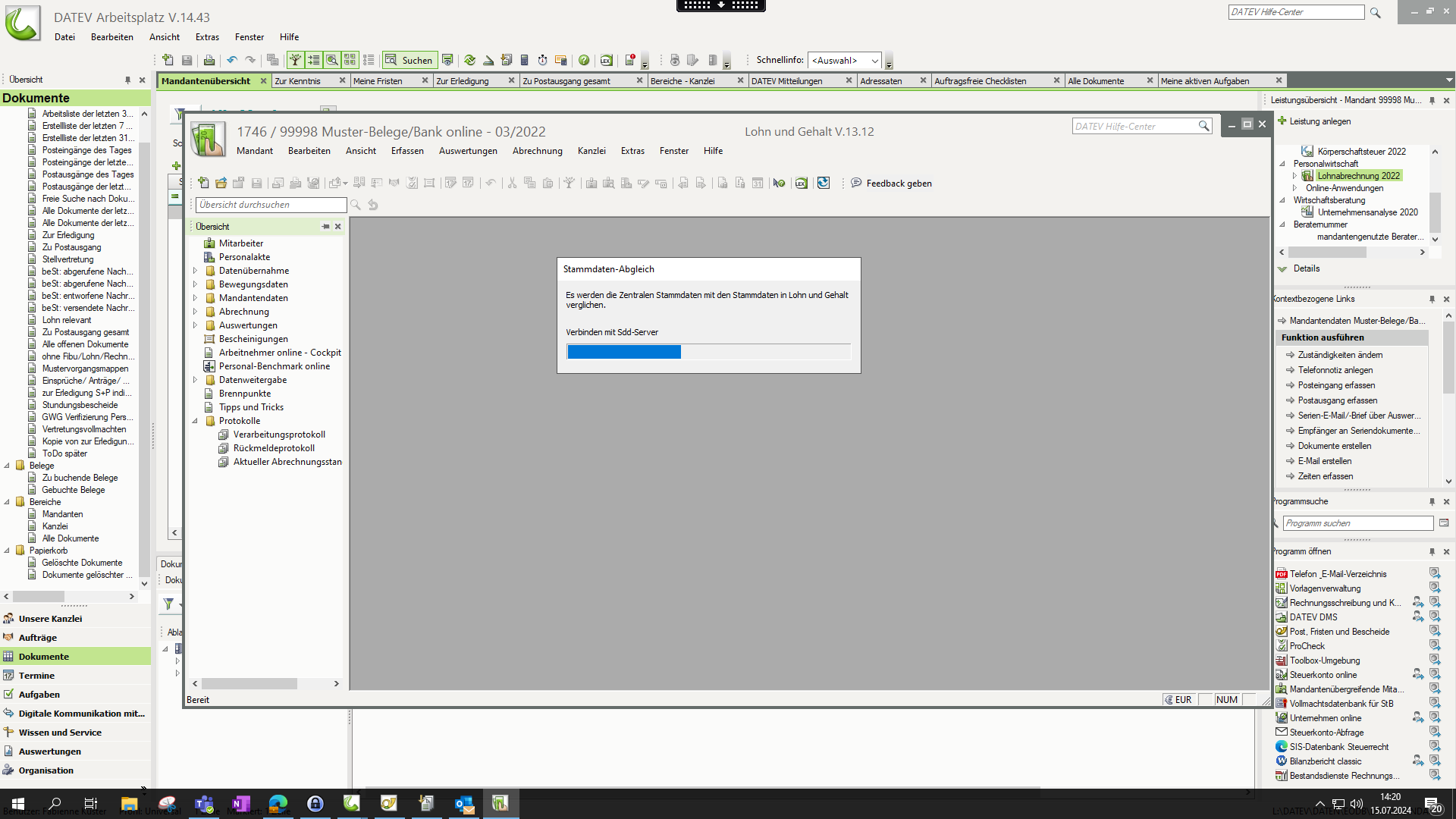The height and width of the screenshot is (819, 1456).
Task: Switch to the Meine Fristen tab
Action: 378,81
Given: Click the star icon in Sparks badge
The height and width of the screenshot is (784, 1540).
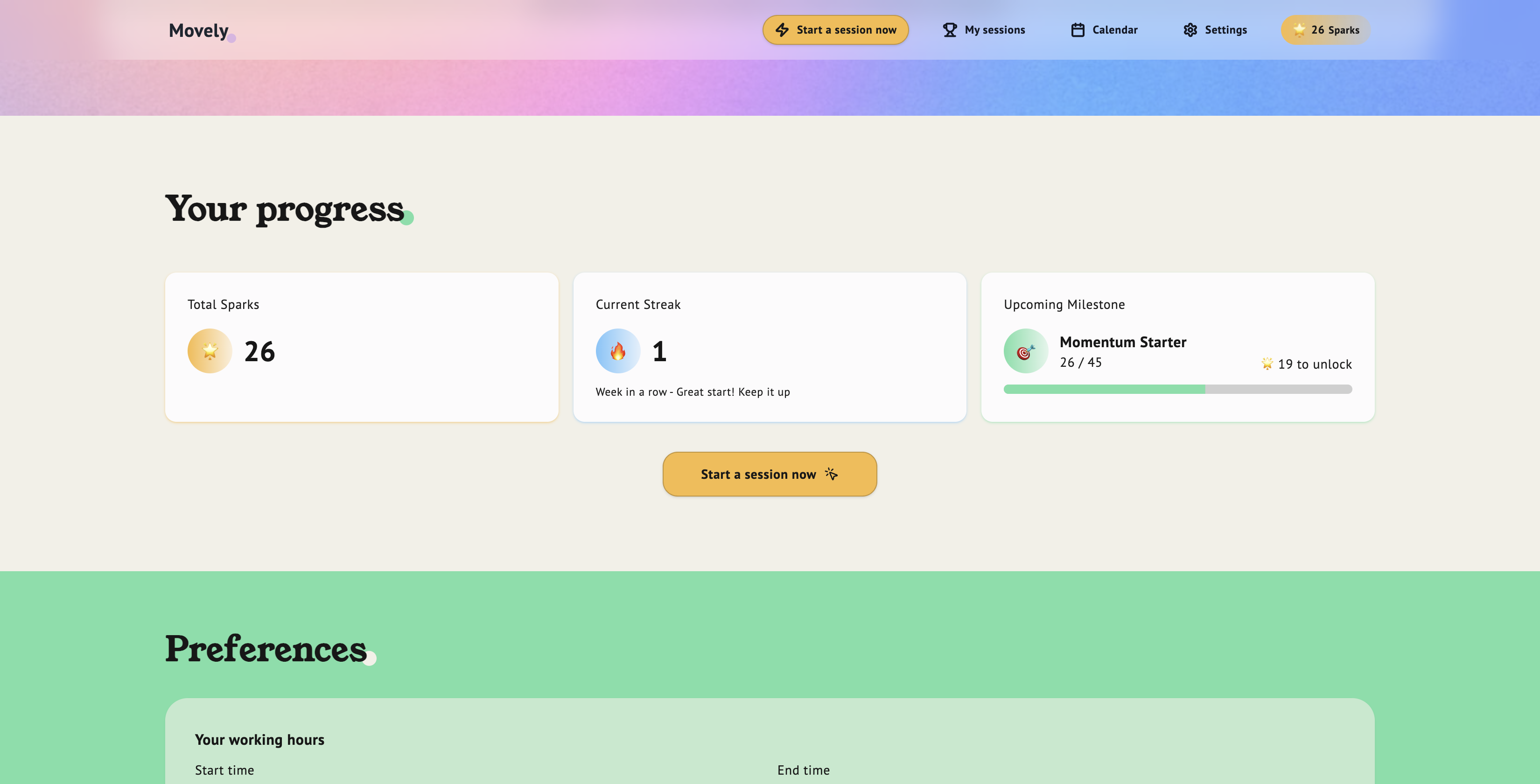Looking at the screenshot, I should click(x=1298, y=29).
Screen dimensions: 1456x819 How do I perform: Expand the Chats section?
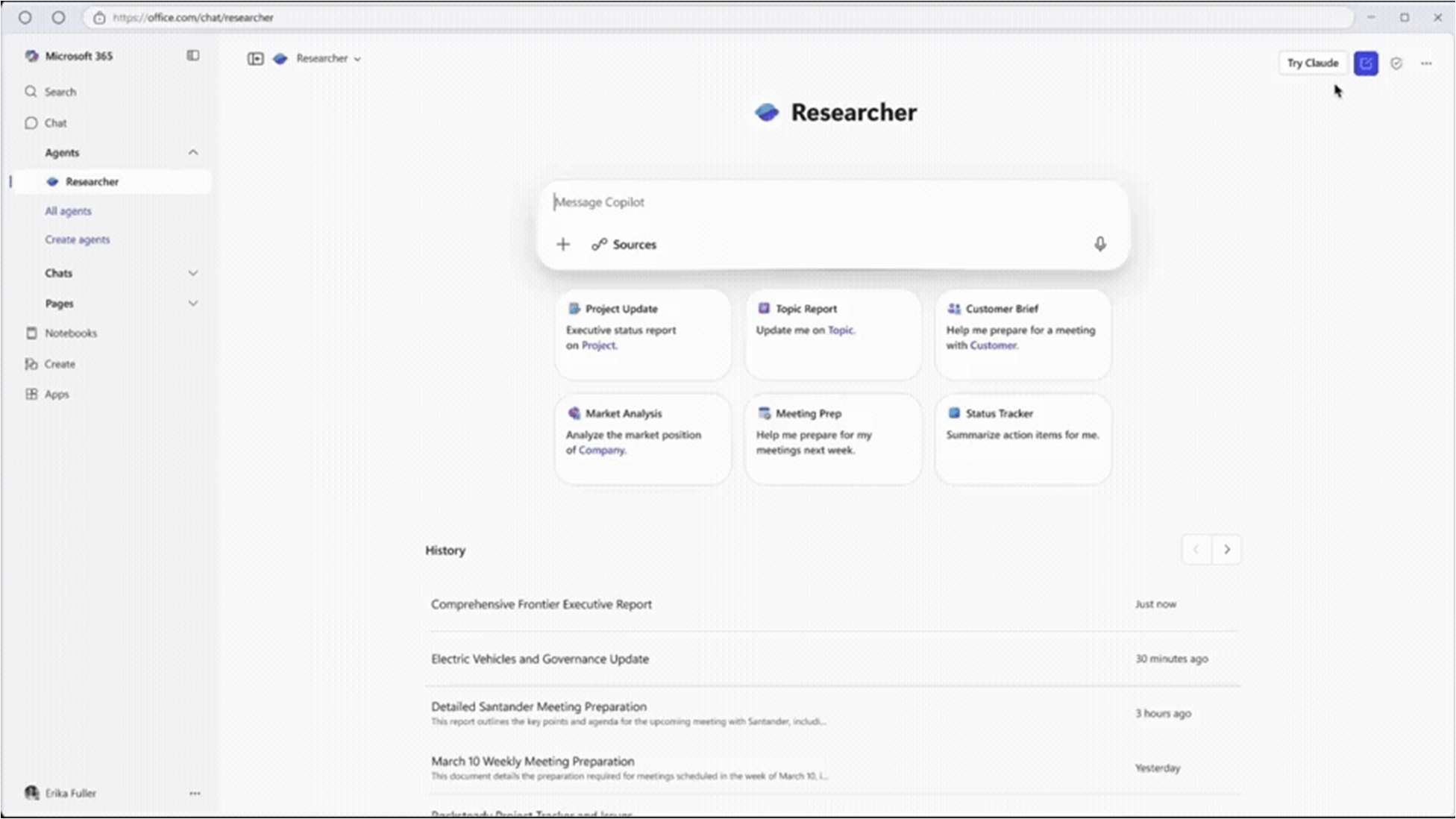coord(193,273)
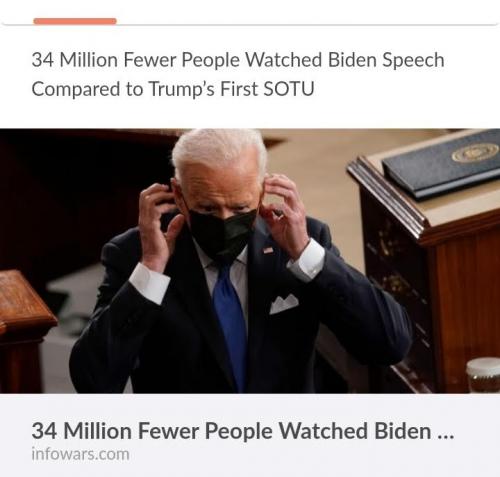Click the gold seal on the blue folder

pos(475,153)
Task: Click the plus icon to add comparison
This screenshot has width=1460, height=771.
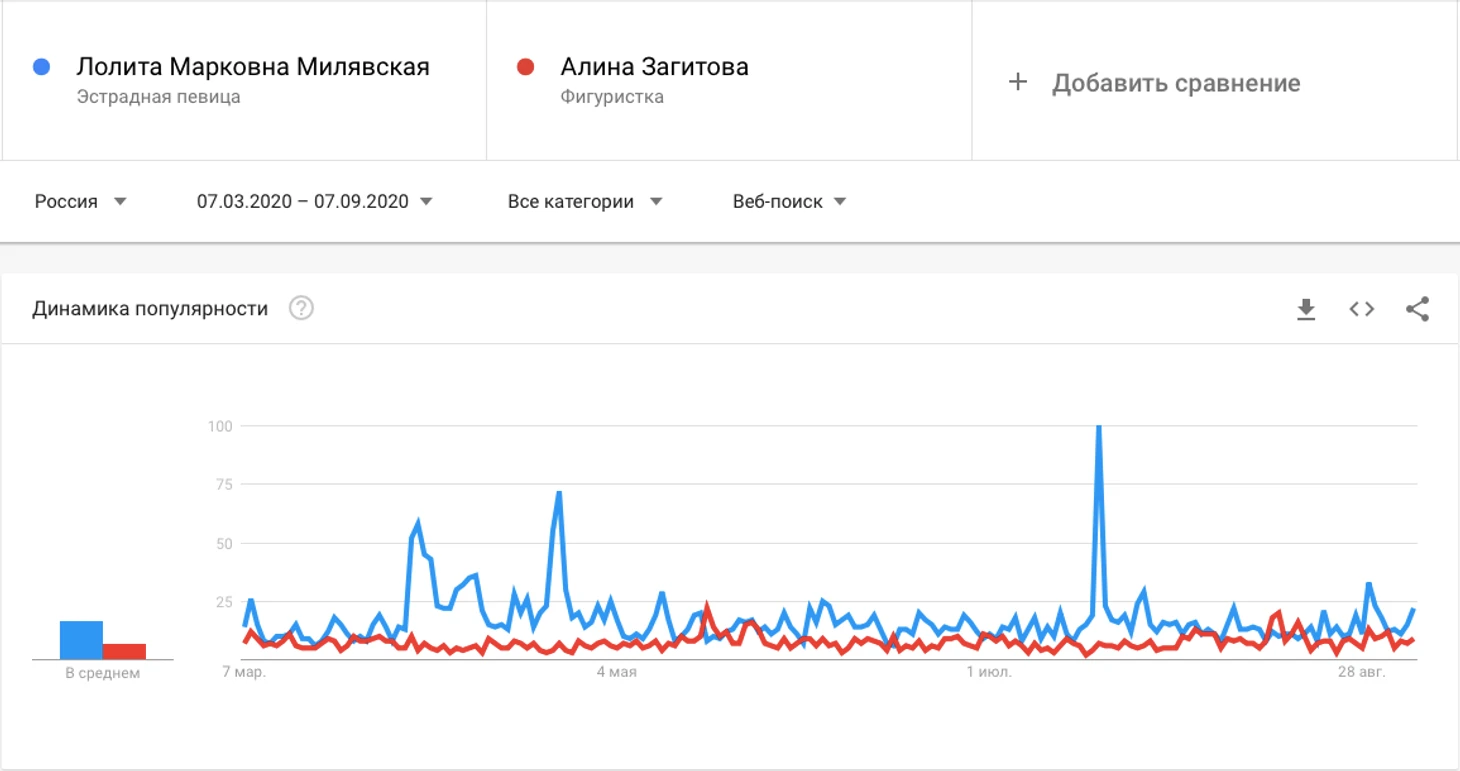Action: click(x=1018, y=82)
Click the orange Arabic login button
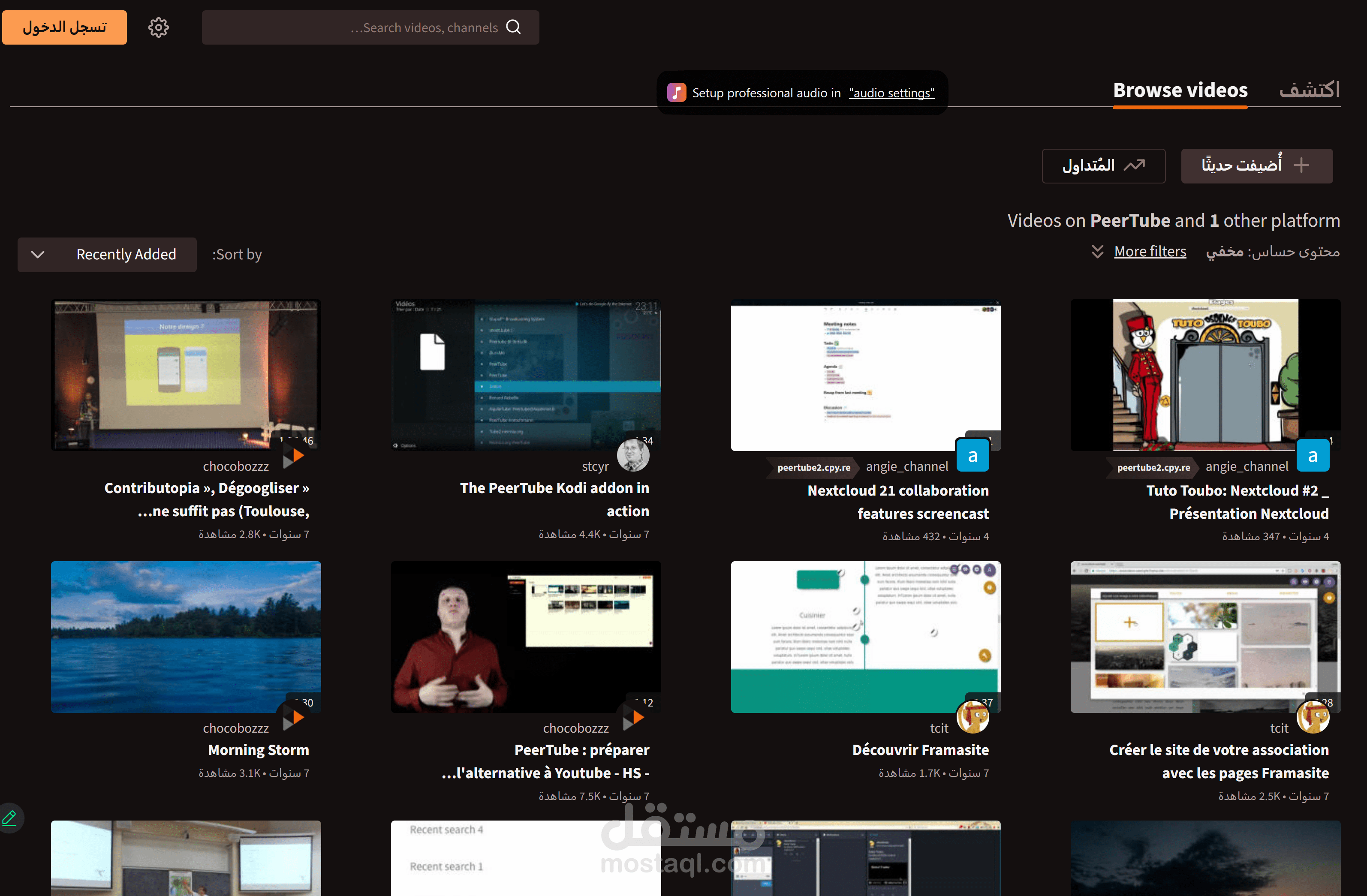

* * * * *

The task: Write out, line for line and unchanged, the part of the listing that opens with the line containing "Screen dimensions: 1456x819" and runs through the end of the listing. Leave the pictures out of your answer.

Solution to the exercise:
Screen dimensions: 1456x819 How do I perform: Expand the Chats section?
coord(193,273)
Click the gold seal on the blue folder

pos(475,153)
Task: Click the plus icon to add comparison
This screenshot has width=1460, height=771.
Action: click(x=1018, y=82)
Click the orange Arabic login button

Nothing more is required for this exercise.